Choosing a managing agent

Sectional title schemes, while varying in size, all need the right management so that their financial stability is kept intact, says Michael Bauer, general manager of the property management company, IHFM.

“They should be run as any other business, with the positions of the day to day management filled by the correct people,” he says. “Just as it is important to have trustees who are good at their jobs and know what they are doing, so it is with choosing the right managing agent.”

When choosing a managing agent, says Bauer, it is important to check the company’s track record carefully and ask for a few references. There have been many disreputable companies who have set themselves up as managing agents and end up running the sectional title schemes they were working with badly, which can end in the scheme either becoming insolvent, neglected and they can lose property values fast.

If the trustees find themselves looking to employ a managing agent, there are a few things to look out for, he says.

The first thing to check is whether the managing agent has a Fidelity Fund Certificate from the Estate Agency Affairs Board. While it isn’t necessary for every staff member in his company to be registered, the principal agent must have an FFC. This is necessary as there are huge sums of money being managed in the form of levies and managing agents must register with the EAAB and deposit money into a trust account in the name of the scheme.

They should find out who the trustees of other schemes are using to manage their schemes and get direct referrals from them if they are happy with the job being done.

If there is a particular managing agent in mind, the trustees should ask him for a contact list of the schemes he manages.
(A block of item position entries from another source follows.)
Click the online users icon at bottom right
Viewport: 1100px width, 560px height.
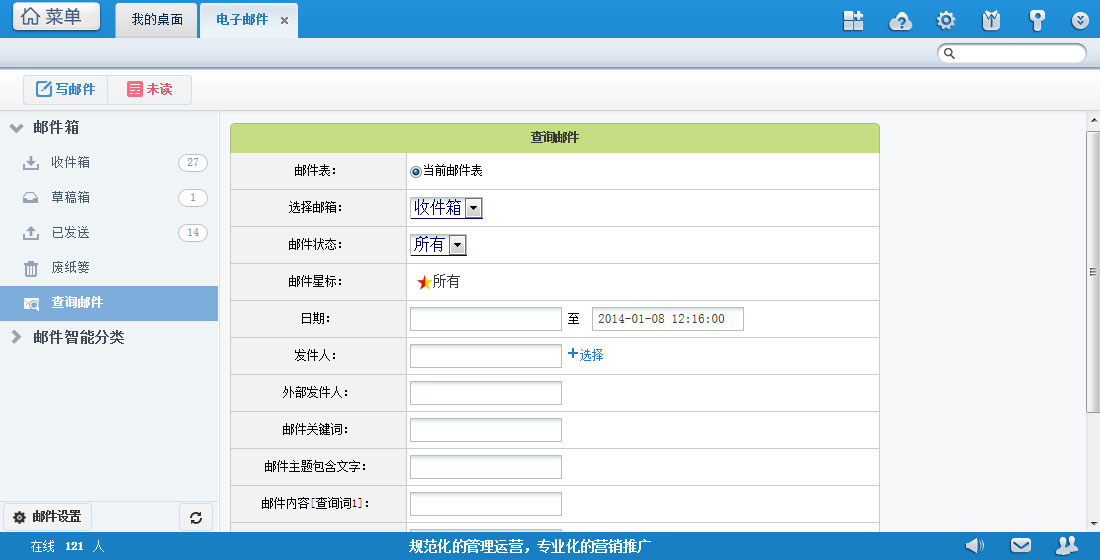1067,545
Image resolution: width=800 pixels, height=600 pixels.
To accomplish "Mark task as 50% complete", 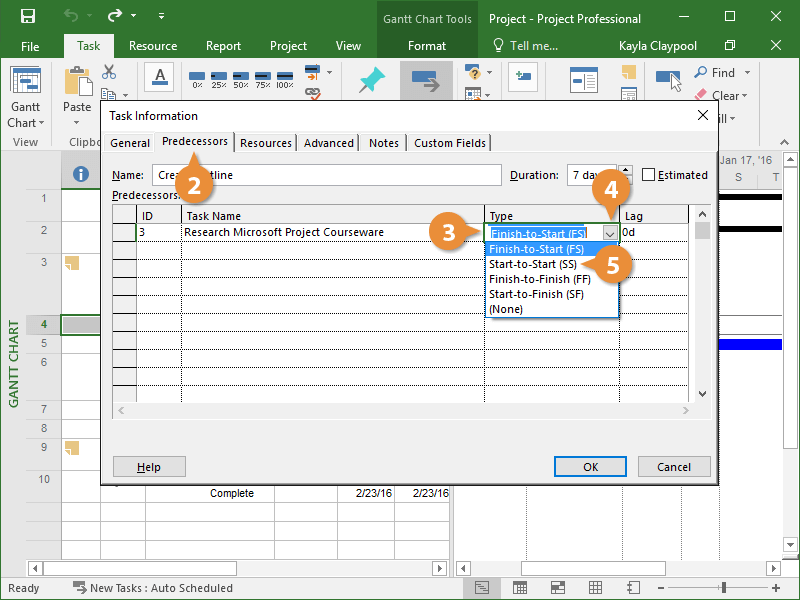I will tap(240, 80).
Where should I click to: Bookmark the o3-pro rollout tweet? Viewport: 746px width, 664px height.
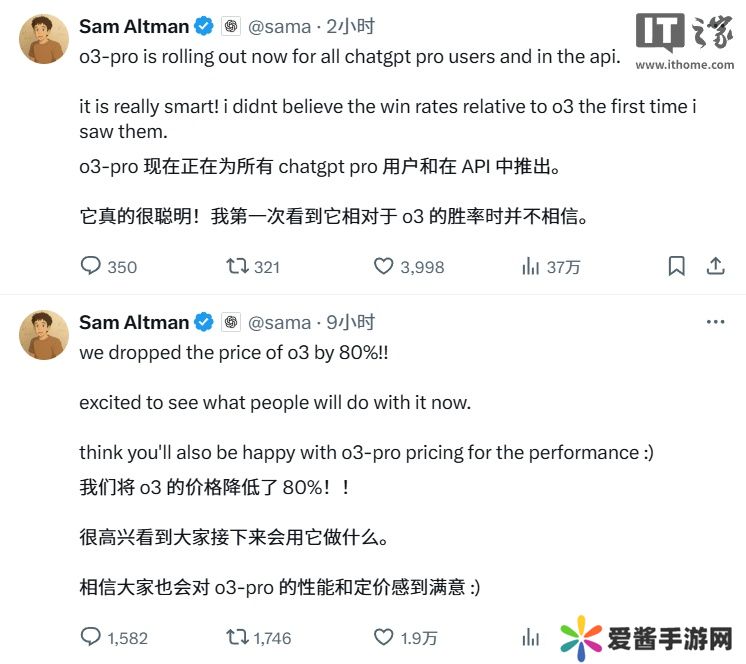point(677,266)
If he is reliable and confidently hands a list over, there is a good chance he does have a good track record.

Check that the managing agent has his own professional indemnity and professional insurance because it is important that all the monies collected can be protected from loss, whether caused by mistakes or misappropriation of funds.

Also check whether the managing agent is involved with any other property businesses, such as maintenance, insurance, debt collections, as he could funnel business from the sectional title scheme into his other businesses and charge more than the going rates for these and also lose focus on the management job at hand.

Prescribed Management Rules 46 and 47 stipulate some of the terms of a contract that should be signed with a managing agent, so it is important, says Bauer, to specify exactly what it is that is required of him and the extent of his responsibilities.

“Good managing agents,” said Bauer, “will always supply the information the trustees need to ascertain whether they are suitable for the job. They will, too, be open and upfront about their qualifications and who will be managing their books. They will be open to constructive criticism or input from the trustees of sectional title schemes as they are, after all, both meant to be working the scheme’s best interests.”